When excess dilute hydrochloric acid was added to sodium carbonate,960cm³ of carbon(IV)oxide gas was to produced.Calculate the mass of sodium carbonate that was used(Molar mass of sodium carbonate=106g and molar gas volume=24000cm³)
The balanced chemical equation for the reaction between hydrochloric acid and sodium carbonate is:
2HCl + Na2CO3 → 2NaCl + H2O + CO2
From the equation, we can see that 2 moles of HCl react with 1 mole of Na2CO3 to produce 1 mole of CO2.

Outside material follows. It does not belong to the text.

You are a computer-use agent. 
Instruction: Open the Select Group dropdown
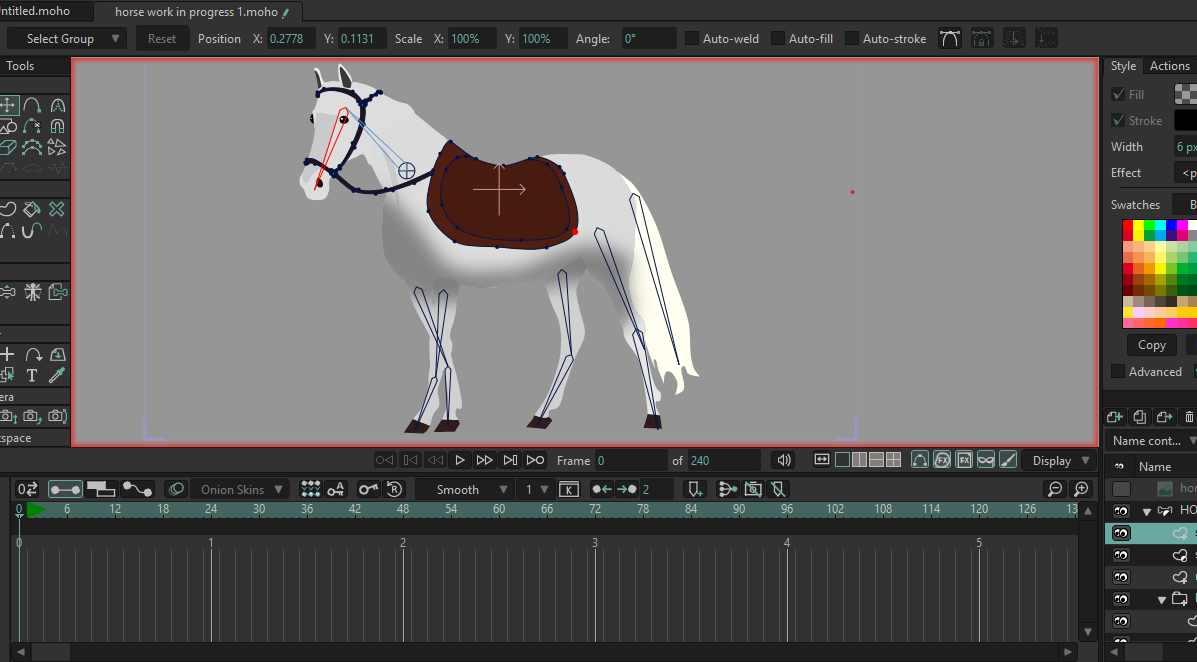click(x=68, y=39)
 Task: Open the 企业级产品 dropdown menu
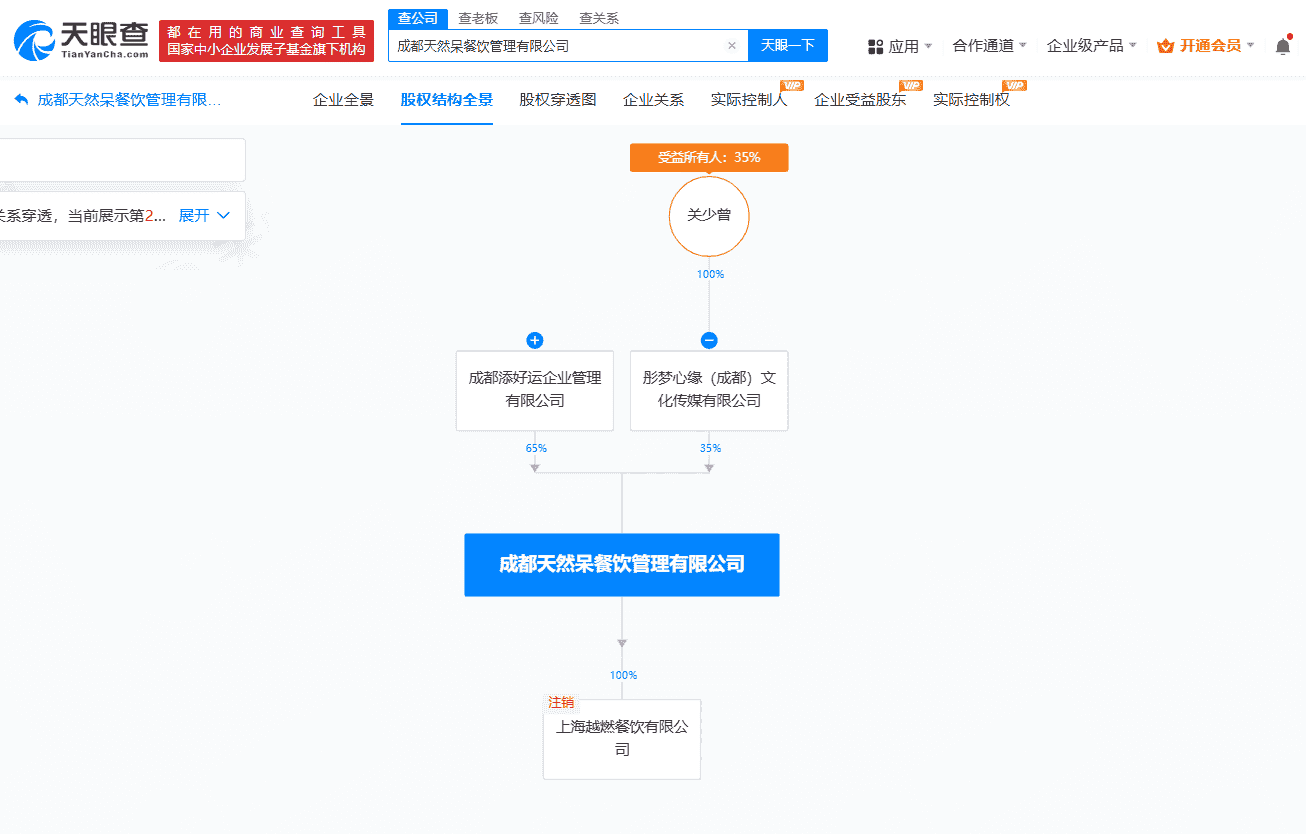[1091, 46]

Given that 960 cm³ of CO2 gas was produced, we first need to convert this volume to moles using the molar gas volume:
1 mole of gas occupies 24000 cm³, therefore:
960 cm³ of CO2 is equal to (960/24000) = 0.04 moles of CO2
Since the ratio of HCl to Na2CO3 in the balanced equation is 2:1, we can conclude that 0.04 moles of CO2 were produced from (0.04 x 1/2) = 0.02 moles of Na2CO3.
The molar mass of Na2CO3 is given as 106 g/mol, therefore:
Mass of Na2CO3 used = molar mass x moles
Mass of Na2CO3 used = 106 g/mol x 0.02 mol
Mass of Na2CO3 used = 2.12 g
Therefore, the mass of sodium carbonate used is 2.12 grams.